**Aim:**
Find each line in the items below that contains the string "height", and copy every one of those lines in full.
--- start Provided records ---
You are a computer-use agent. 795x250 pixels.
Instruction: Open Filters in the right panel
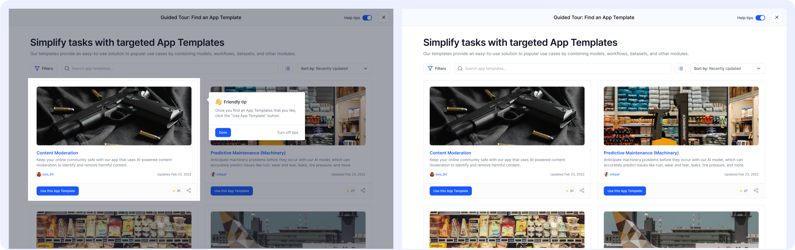coord(437,68)
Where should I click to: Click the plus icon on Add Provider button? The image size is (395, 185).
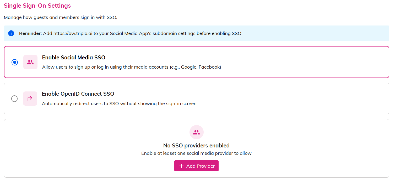pyautogui.click(x=181, y=166)
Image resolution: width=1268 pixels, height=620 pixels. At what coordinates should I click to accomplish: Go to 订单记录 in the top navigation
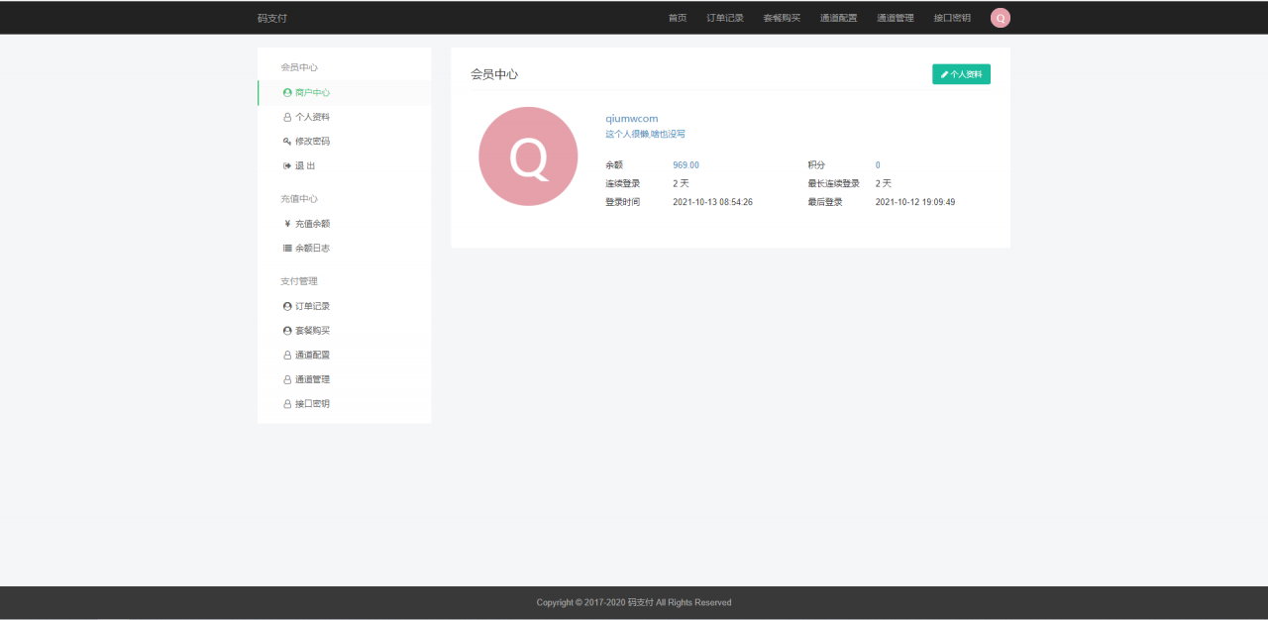(725, 18)
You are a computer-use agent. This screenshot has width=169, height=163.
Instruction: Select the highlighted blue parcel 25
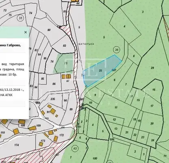(x=100, y=70)
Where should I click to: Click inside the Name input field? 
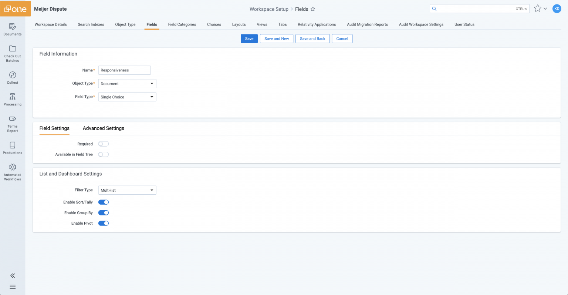[x=124, y=70]
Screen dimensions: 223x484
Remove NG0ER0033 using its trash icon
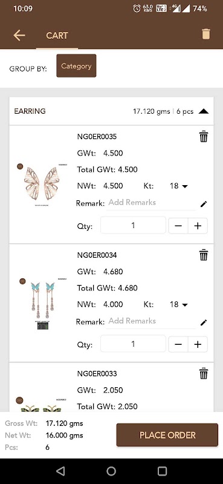(x=204, y=373)
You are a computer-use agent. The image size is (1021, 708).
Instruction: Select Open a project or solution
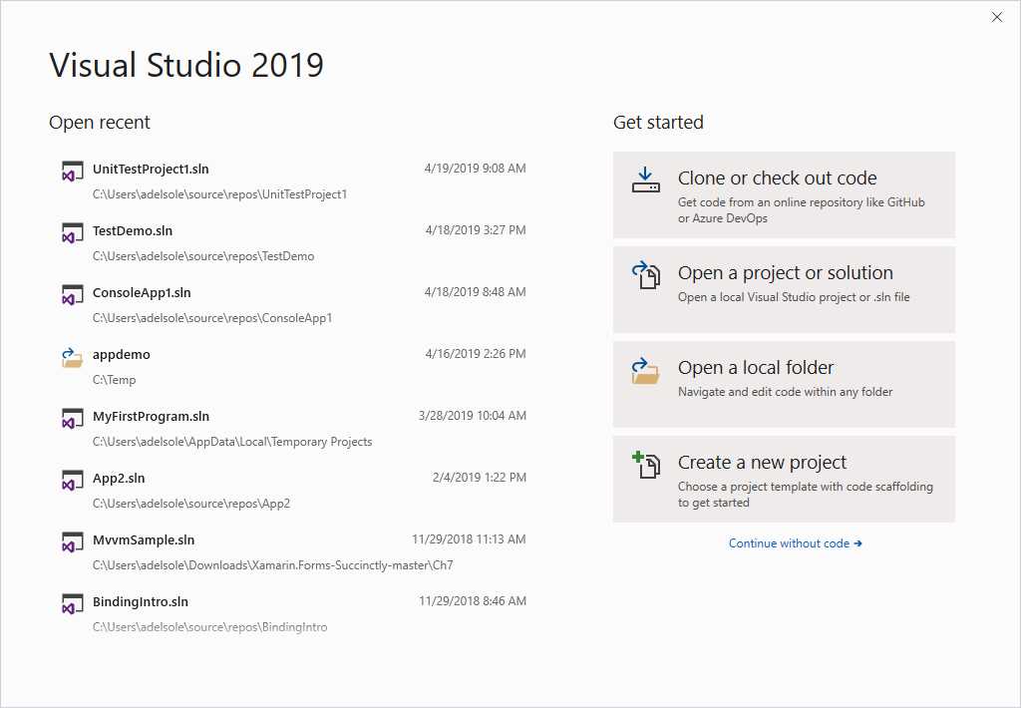pos(783,289)
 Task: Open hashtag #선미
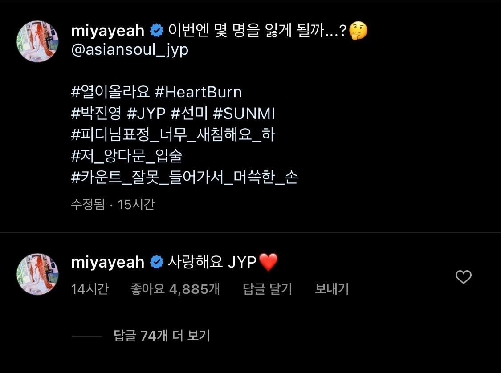coord(189,114)
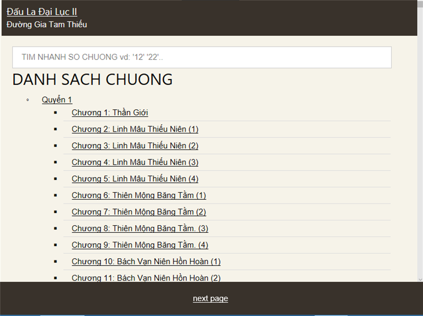The image size is (423, 316).
Task: Open Chương 5: Linh Mâu Thiếu Niên (4)
Action: [x=135, y=179]
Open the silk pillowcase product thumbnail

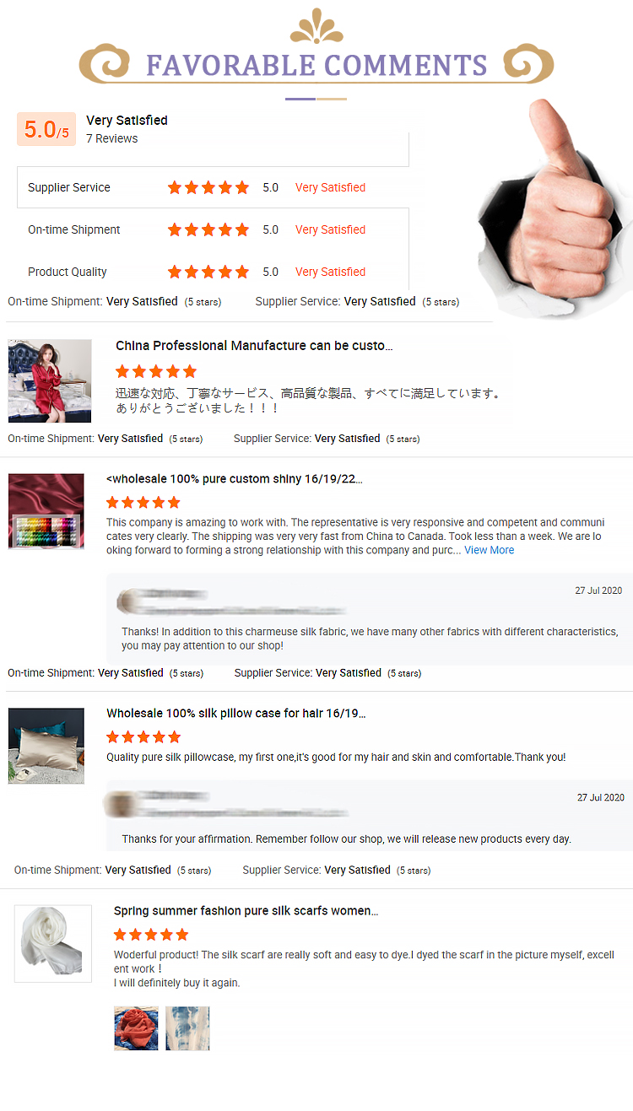point(46,746)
--- end Provided records ---
**The response:**
Image resolution: width=1268 pixels, height=620 pixels. At what coordinates should I click to accomplish: Go to 订单记录 in the top navigation
You are a computer-use agent. This screenshot has width=169, height=163.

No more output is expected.